This week we talked about Gitlab, and our migration from using Sourcerepo for Git hosting to using our own self-hosted Gitlab on Amazon EC2.
We’re switching to Gitlab because it has a better UI, has a REST API for creating and managing projects, and has some nice features like protected branches and snippets.
Our migration process was to write some Scala code that used Selenium to scrape our existing list of projects from Sourcerepo, and then used the Gitlab API to create new projects in Gitlab. It also migrated users and transferred issues from our Trac issue management system into the Gitlab issue management.
We discussed using the Gitlab “merge request” process in place of our existing Git Flow approach to code review. We didn’t reach any firm conclusions, but we’re likely to discuss this again in a future developer meeting.

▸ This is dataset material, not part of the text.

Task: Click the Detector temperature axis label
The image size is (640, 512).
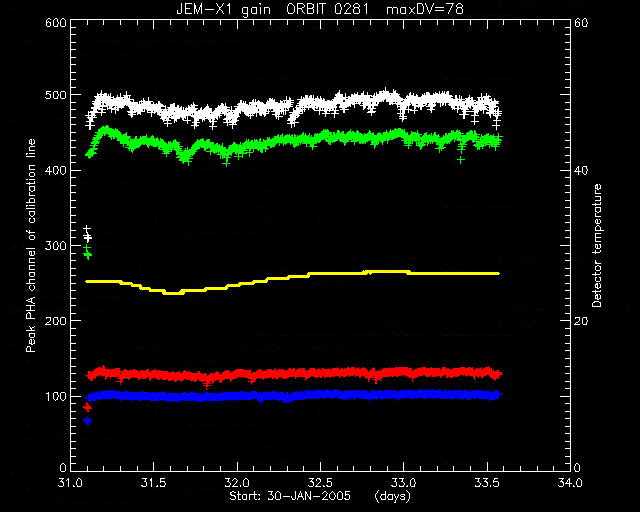Action: (597, 245)
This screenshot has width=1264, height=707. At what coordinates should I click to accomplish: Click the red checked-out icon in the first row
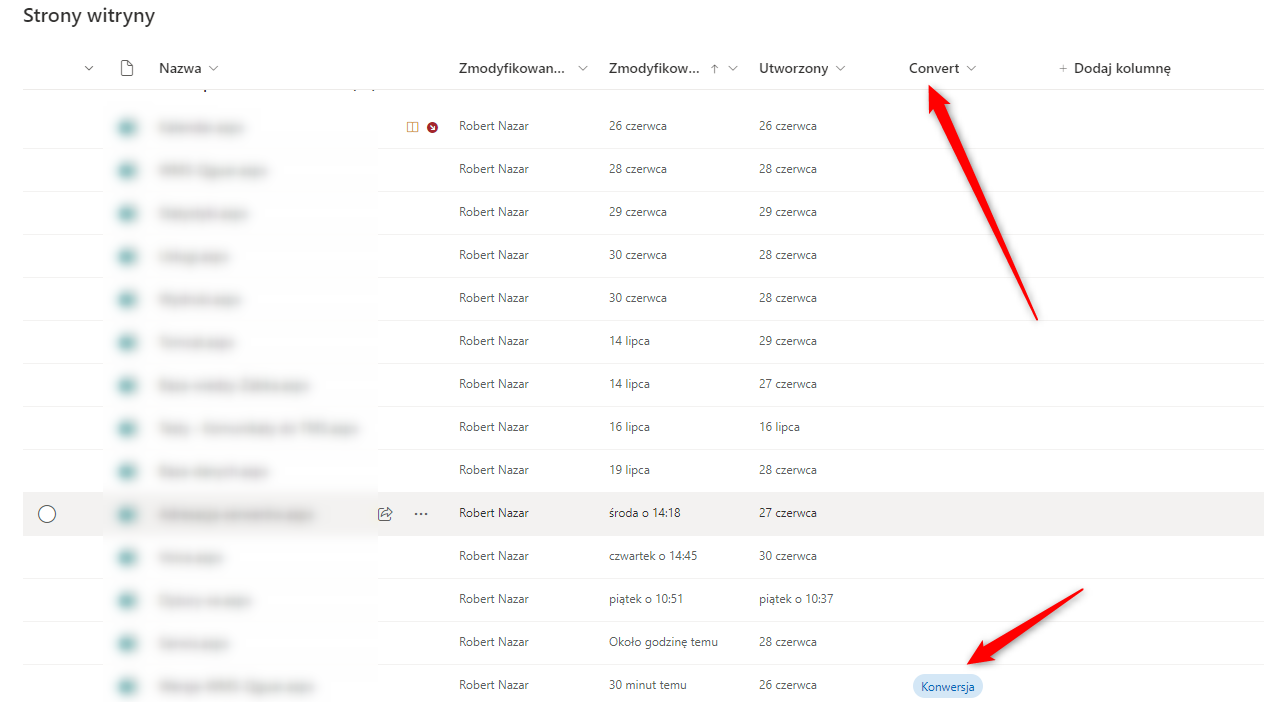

We discussed other uses for the API:
- It potentially allows for better integration with our Jenkins continuous integration server. We would need to write code for this. There is existing Jenkins code that will scan a GitHub account, and create a Jenkins build for every project it finds containing a “Jenkinsfile” pipeline configuration – we could use this as a basis. This would mean that we didn’t need to configure Jenkins projects explicitly, just create a new repo based on our standard project template and the Jenkins project would be created automatically.
- In addition to the normal Gitlab backup process, we can use the API to maintain a local copy of all the Git repositories on the server. The API allows us to enumerate all of the repositories and create directories for them, then we can use a script to check out the latest contents of each on a schedule.